Сложные чувства. Разговорник новой реальности: от абьюза до токсичности - Коллектив авторов
Бешеное раскрепощение подавленных слоев общества вело к формированию ни на что не похожей языковой пестроты, но постсоветская лексикография, по привычке все еще ориентированная на стандарт и норму, заняла по отношению к этой новизне выжидательно-оборонительную позицию. Самым сложным и противоречивым для носителей языка локусом «языковой власти» оказалась мировая повестка идейных кризисов, пришедшая на смену «холодной войне». Выяснилось, что мейнстримом западной цивилизации является не торжество побед и единственно правильных решений (например, победы в холодной войне со странами Варшавского блока), а постоянная критика собственного политического языка, государственного устройства и общественных отношений.
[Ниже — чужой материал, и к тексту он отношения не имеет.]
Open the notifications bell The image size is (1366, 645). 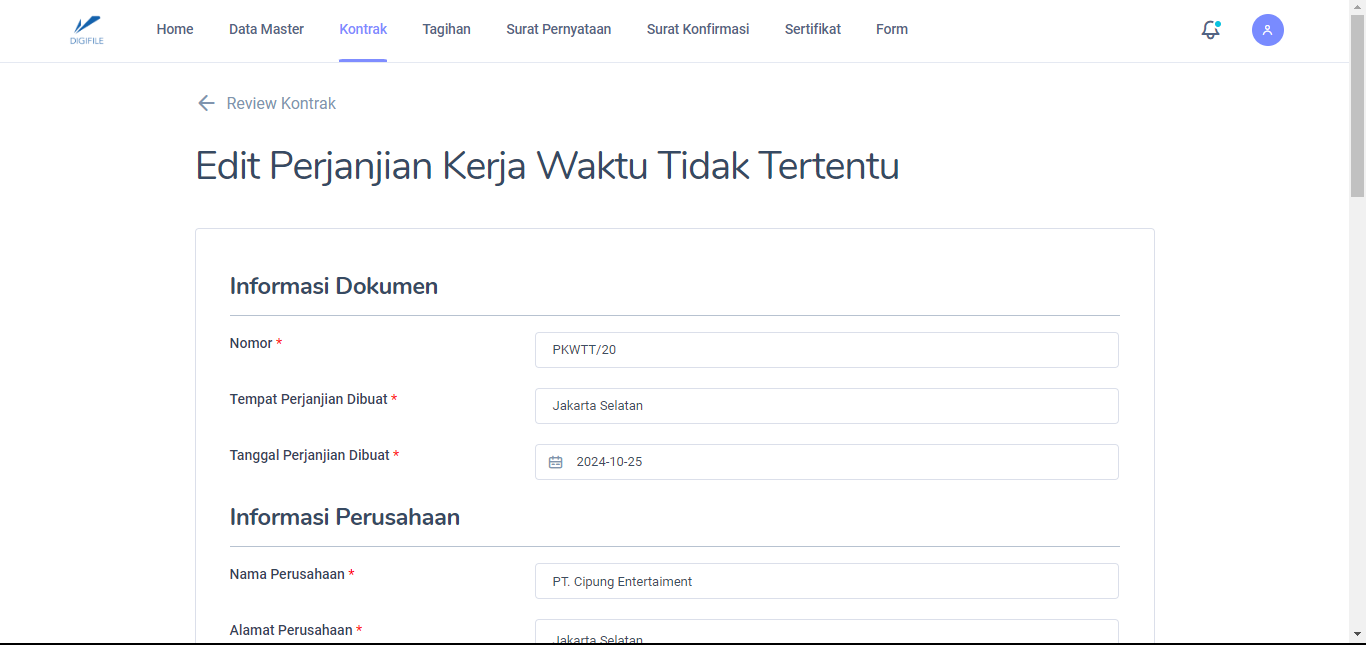pos(1210,30)
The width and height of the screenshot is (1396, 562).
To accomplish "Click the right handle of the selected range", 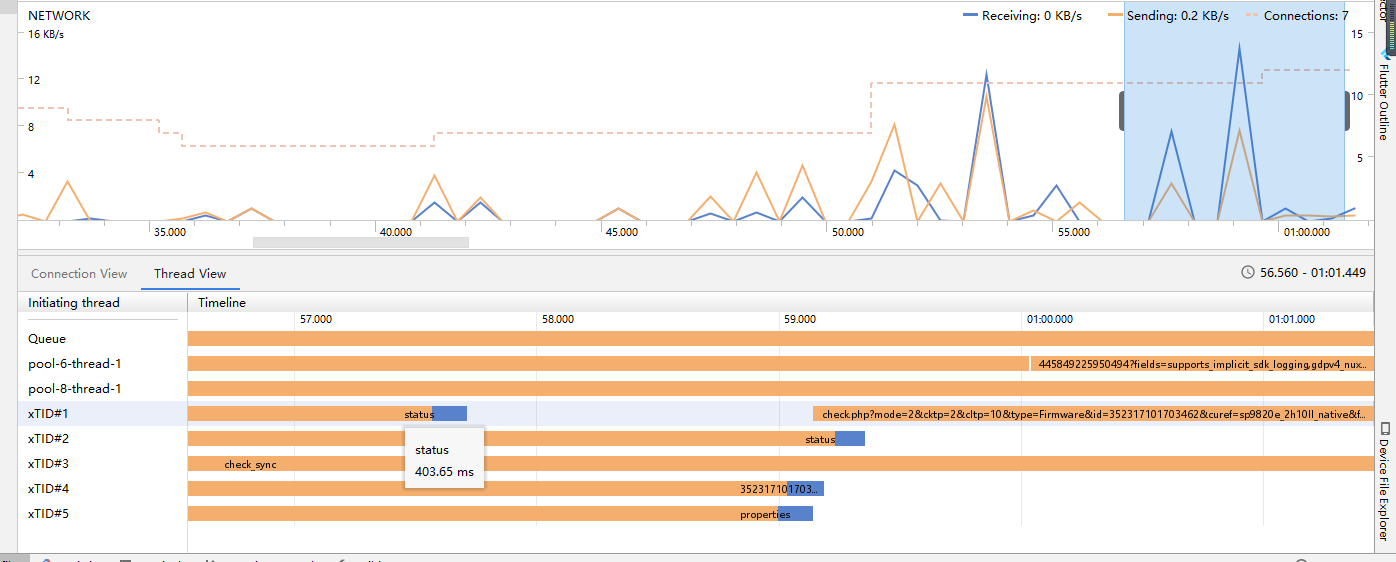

В восприятии позднесоветской интеллигенции жива была химера преодоления «кризиса идентичности» и «кризиса репрезентации» через «приобщение к демократическому Западу». По миновании первого постсоветского десятилетия стало ясно, что сам этот кризис и является постоянным статусом культуры. И единственное средство преодоления – приспособление к текущему кризису путем разработки языка для его описания.
Один из главных выводов из веселого прощания с нулевыми годами был такой: особенно несносным сопротивление постсоветского человека станет тогда, когда выяснится, что социальный и культурный кризис распространен по всему свету и Россия здесь – лишь один из множества кейсов; а что ее население думает и чувствует, мало кого волнует. Экономический и военный кризис 2008–2009 годов, а за ним и еще более острый кризис оскорбленных чувств, нараставший с 2014 года, ввезли русскоязычное человечество в эпоху глобального кризиса не только правил поведения, но и самих объяснительных моделей поведения как такового.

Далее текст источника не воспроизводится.